Common Stock” shall mean the Company’s common stock.

Determination Date” shall mean, following a Public Offering, the dates specified in Section 5(a)(ii), and following a Change of Control, the date of the consummation of such Change of Control.

Exchange Act” means the Securities Exchange Act of 1934, as amended, and any successor thereto. Reference in the Plan to any section of (or rule promulgated under) the Exchange Act shall be deemed to include any rules, regulations or other interpretative guidance under such section or rule, and any amendments or successor provisions to such section, rules, regulations or guidance.

Exercise Price” means the option price per share of Common Stock for each Stock Option.

Fair Market Value” shall mean, on a given date, (i) if the Common Stock is listed on a national securities exchange, the closing price of the Common Stock reported on the primary exchange on which the Common Stock is listed and traded on such date, or, if there are no such sales on that date, then on the last preceding date on which such sales were reported; (ii) if the Common Stock is not listed on any national securities exchange but is quoted in an inter-dealer quotation system on a last-sale basis, the average between the closing bid price and ask price reported on such date, or, if there is no such sale on that date, then on the last preceding date on which a sale was reported; or (iii) if the Common Stock is not listed on a national securities exchange or quoted in an inter-dealer quotation system on a last-sale basis, the amount determined by the Board (or, after a Public Offering, the Committee) in good faith to be the fair market value of the Common Stock.

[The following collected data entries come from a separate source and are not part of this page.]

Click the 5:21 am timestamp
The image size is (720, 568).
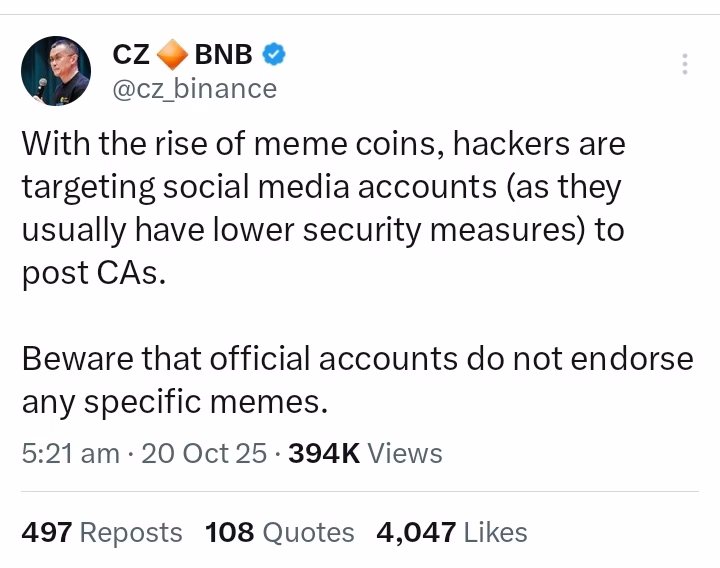point(70,454)
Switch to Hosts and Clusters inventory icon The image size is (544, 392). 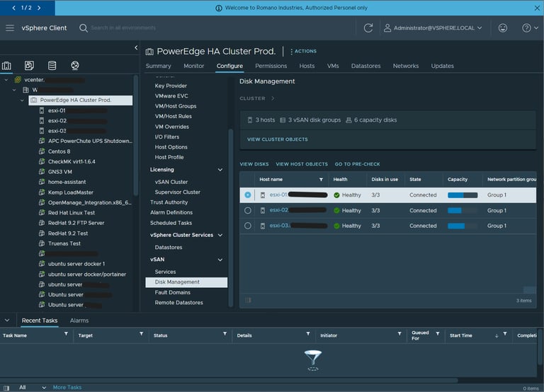click(x=7, y=66)
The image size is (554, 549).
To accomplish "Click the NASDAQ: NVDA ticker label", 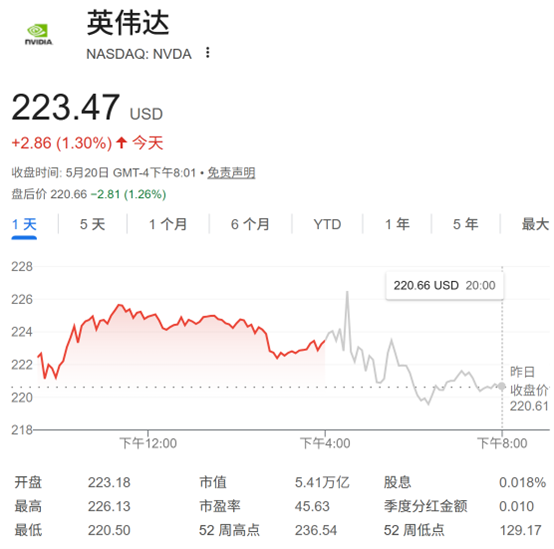I will [139, 54].
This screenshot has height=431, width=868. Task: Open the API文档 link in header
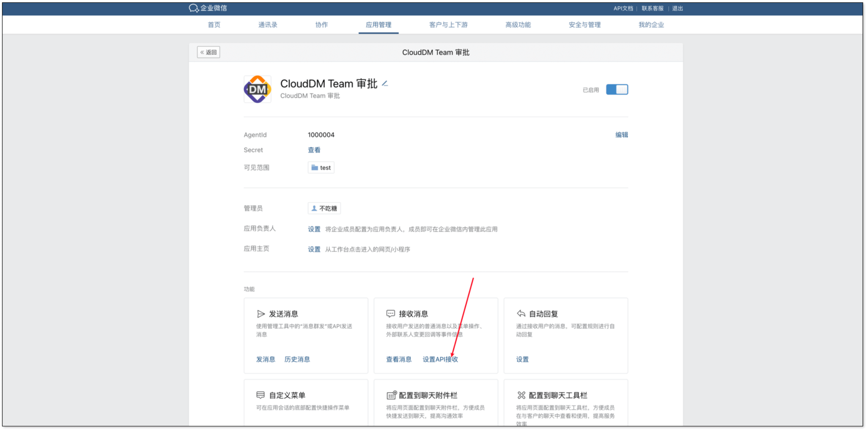[623, 8]
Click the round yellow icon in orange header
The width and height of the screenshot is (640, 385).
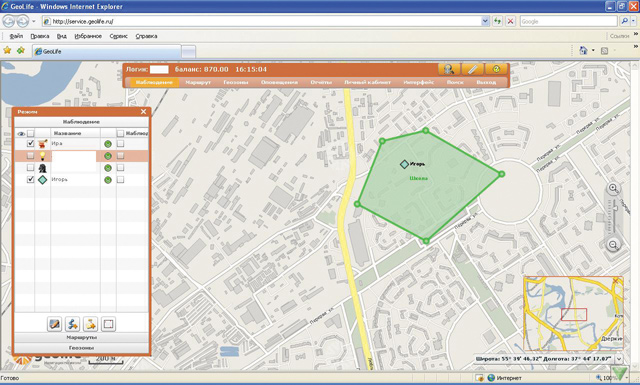pos(496,69)
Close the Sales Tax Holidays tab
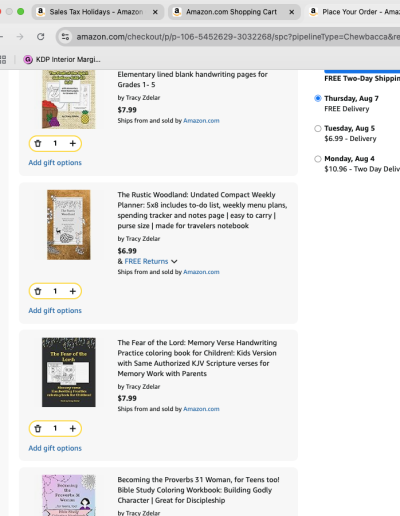Viewport: 400px width, 516px height. (155, 12)
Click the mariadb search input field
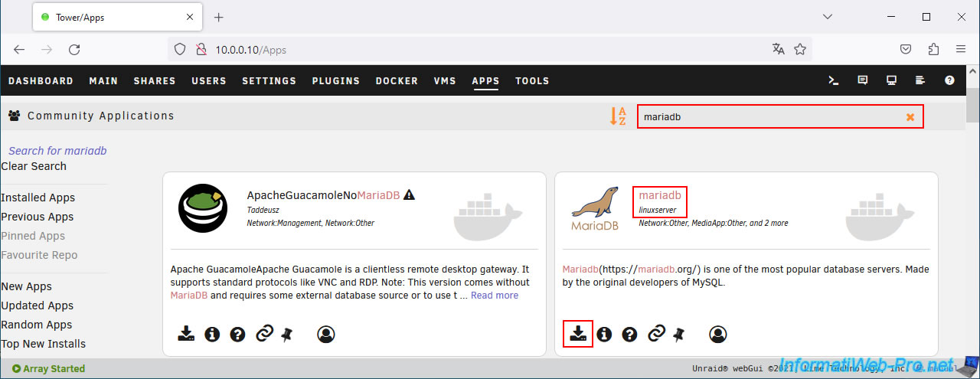This screenshot has width=980, height=379. point(766,117)
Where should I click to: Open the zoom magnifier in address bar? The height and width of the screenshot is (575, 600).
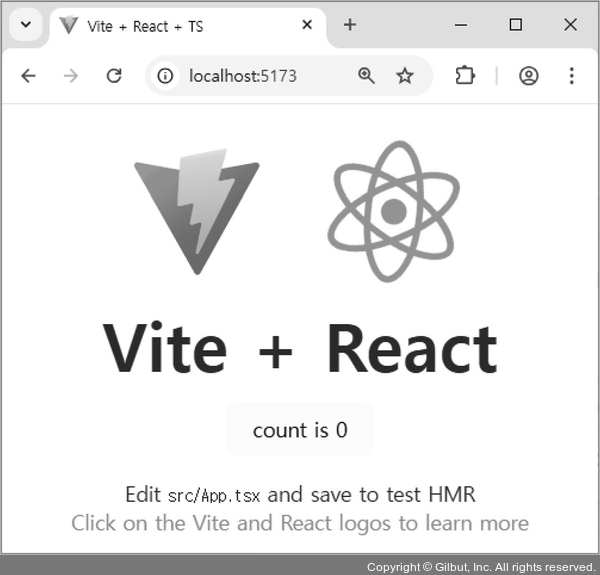tap(366, 76)
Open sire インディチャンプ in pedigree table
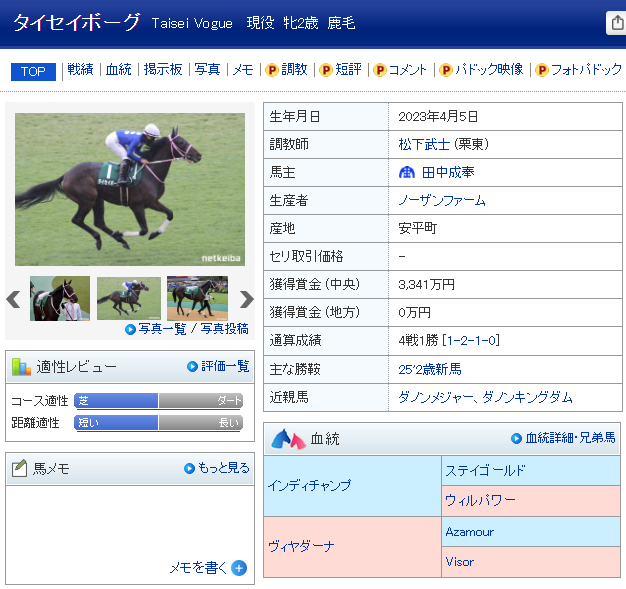 tap(309, 485)
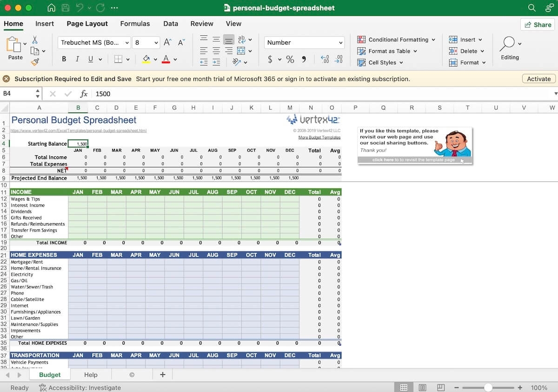Apply percent style to the cell
The width and height of the screenshot is (558, 392).
pyautogui.click(x=290, y=60)
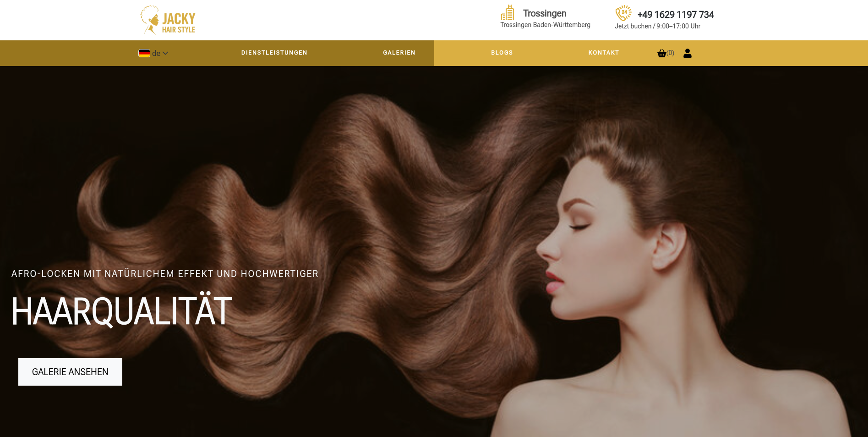Click the Afro-Locken subtitle text
Image resolution: width=868 pixels, height=437 pixels.
(165, 274)
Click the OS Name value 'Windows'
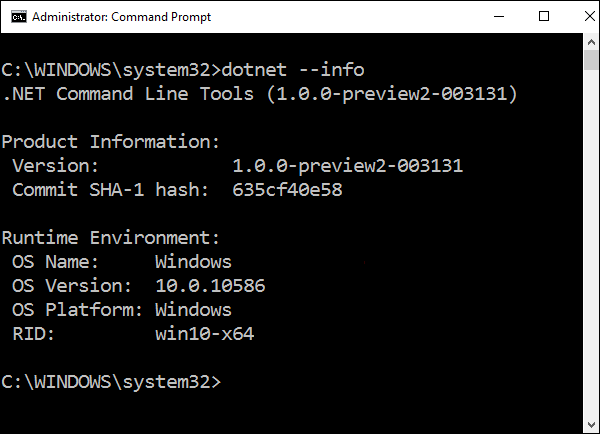The width and height of the screenshot is (600, 434). click(x=193, y=262)
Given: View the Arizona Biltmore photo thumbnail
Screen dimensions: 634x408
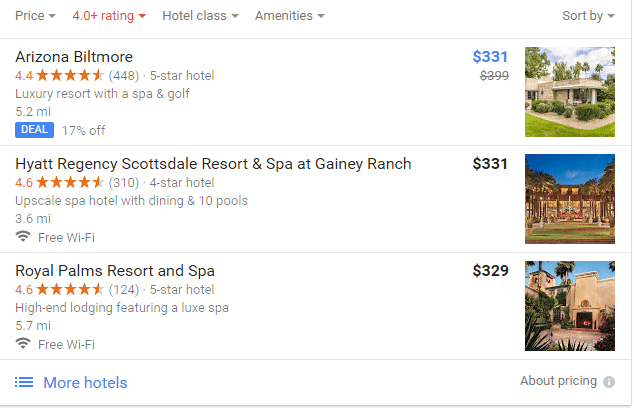Looking at the screenshot, I should coord(570,92).
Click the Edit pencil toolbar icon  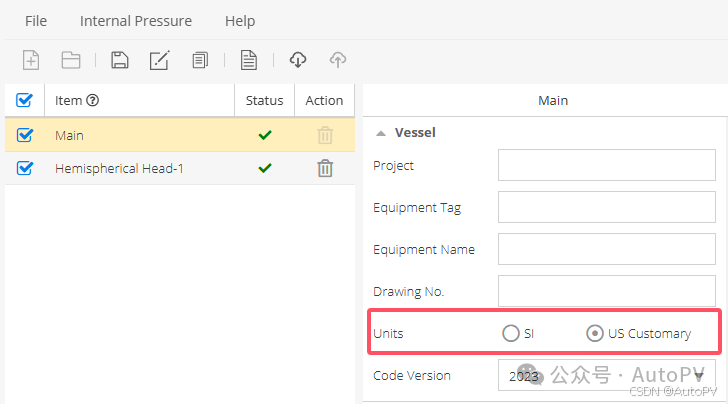pos(159,60)
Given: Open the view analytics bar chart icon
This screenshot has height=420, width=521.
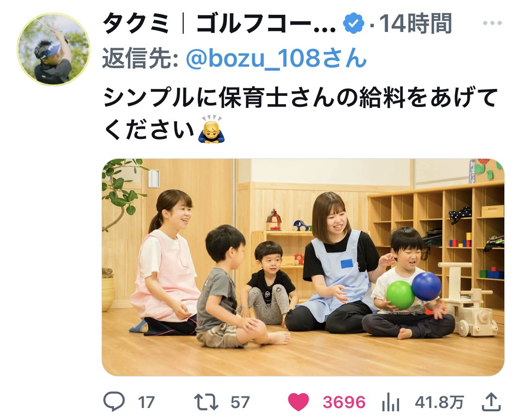Looking at the screenshot, I should (390, 402).
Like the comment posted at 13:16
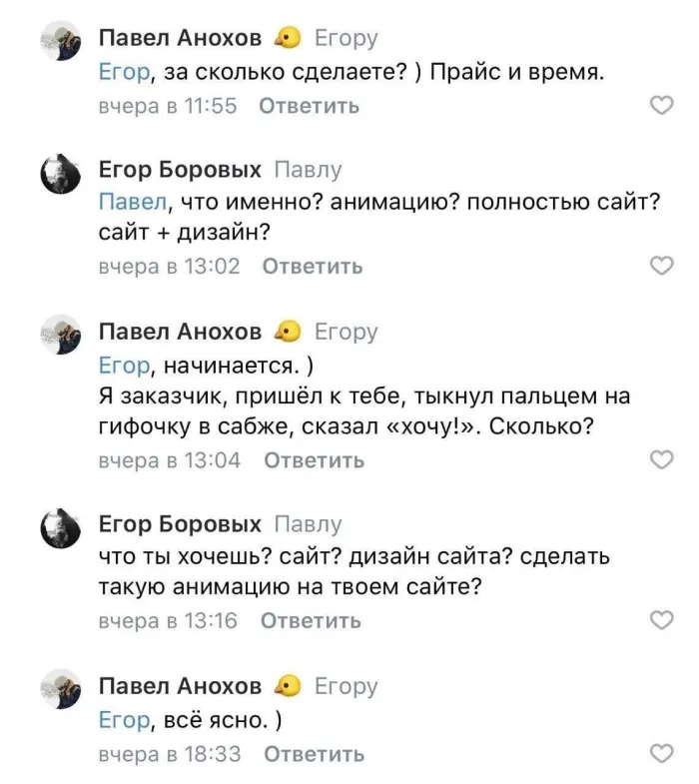The image size is (699, 784). (x=661, y=620)
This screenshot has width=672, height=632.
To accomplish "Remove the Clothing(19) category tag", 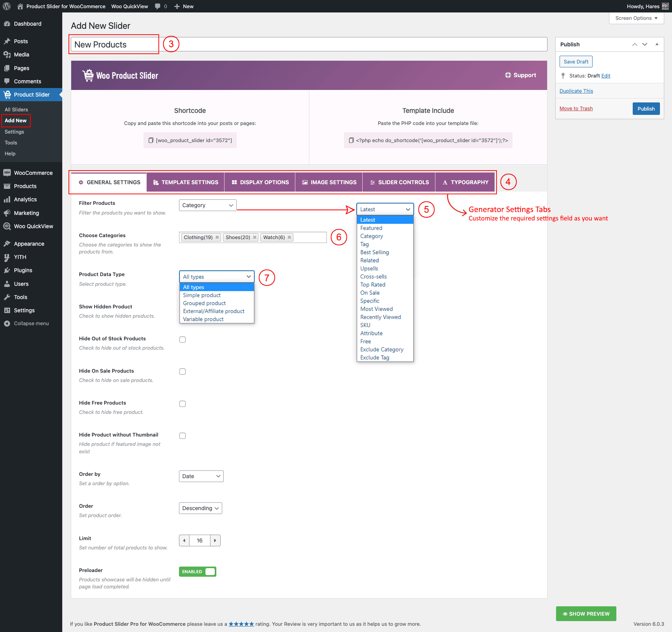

First Performance Hurdle” shall mean that Sponsor shall have received cash proceeds in respect of its shares of Common Stock held from time to time by Sponsor in an amount that equals $250,000,000 more than Sponsor’s cumulative invested capital in respect of its shares of Common Stock (which amount shall be deemed to be $75,000,000, plus any amounts invested after November 16, 2012 and through such date of determination).

General Release” shall mean a general release of claims in favor of the Company and its affiliates, and their respective officers, directors, and employees, in such standard form as the Company may adopt from time to time.

Group” means “group” as such term is used for purposes of Section 13(d) or 14(d) of the Exchange Act (or any successor section thereto).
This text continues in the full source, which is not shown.